For two years at school Sylvian did not use a public toilet at all.
“Toilets are a big issue for me. I get so frightened about going into a male toilet sometimes,” he says.
“There is a fear in the back of my mind that I will walk into a toilet and that someone is going to beat you, stab you and you have no way out of it. And even when I go into a female public toilet people do look at me weirdly as to say ‘what’s a guy doing in here?’.
“I haven’t gone swimming in years because of the situation with changing rooms.
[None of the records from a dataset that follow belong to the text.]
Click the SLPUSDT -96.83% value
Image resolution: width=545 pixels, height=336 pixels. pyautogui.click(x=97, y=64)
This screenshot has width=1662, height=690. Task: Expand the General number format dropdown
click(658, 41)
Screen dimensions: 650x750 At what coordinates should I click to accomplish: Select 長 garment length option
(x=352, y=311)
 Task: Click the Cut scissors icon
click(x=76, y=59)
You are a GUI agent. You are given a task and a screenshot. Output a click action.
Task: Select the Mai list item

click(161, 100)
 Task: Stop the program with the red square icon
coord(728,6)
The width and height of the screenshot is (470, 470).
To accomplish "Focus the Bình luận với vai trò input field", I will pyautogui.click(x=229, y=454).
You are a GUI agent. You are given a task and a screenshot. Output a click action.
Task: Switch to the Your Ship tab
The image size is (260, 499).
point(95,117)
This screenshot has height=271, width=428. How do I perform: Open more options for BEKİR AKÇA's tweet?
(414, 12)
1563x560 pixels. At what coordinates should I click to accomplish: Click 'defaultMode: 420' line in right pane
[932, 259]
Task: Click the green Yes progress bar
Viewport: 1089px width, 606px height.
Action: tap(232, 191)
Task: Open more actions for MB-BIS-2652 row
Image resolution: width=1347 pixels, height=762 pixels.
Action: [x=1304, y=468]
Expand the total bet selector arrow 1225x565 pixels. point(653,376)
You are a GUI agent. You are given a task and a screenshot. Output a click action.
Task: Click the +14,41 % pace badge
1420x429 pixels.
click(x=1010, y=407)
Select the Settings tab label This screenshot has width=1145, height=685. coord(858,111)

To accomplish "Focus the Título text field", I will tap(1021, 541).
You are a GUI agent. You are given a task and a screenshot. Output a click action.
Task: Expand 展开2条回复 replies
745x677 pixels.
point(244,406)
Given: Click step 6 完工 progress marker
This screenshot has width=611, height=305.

I used to be so dedicated to it. I did try after I came out, but it was just so hard. That has been one of the biggest losses for me because I loved swimming so much.”
Sylvian accepts that while he is accepted by friends and family, that life is likely to remain complicated and at times difficult.
“This is something that will impact me for the rest of my life,” he says. “Taking hormones as an example, that doesn’t stop. The surgeries themselves are something I haven’t worried about because I want them so desperately. I’ll take whatever comes with it.
“You can’t be trans and be happy. You have happiness, but if you are trans then typically you will struggle with mental health issues.”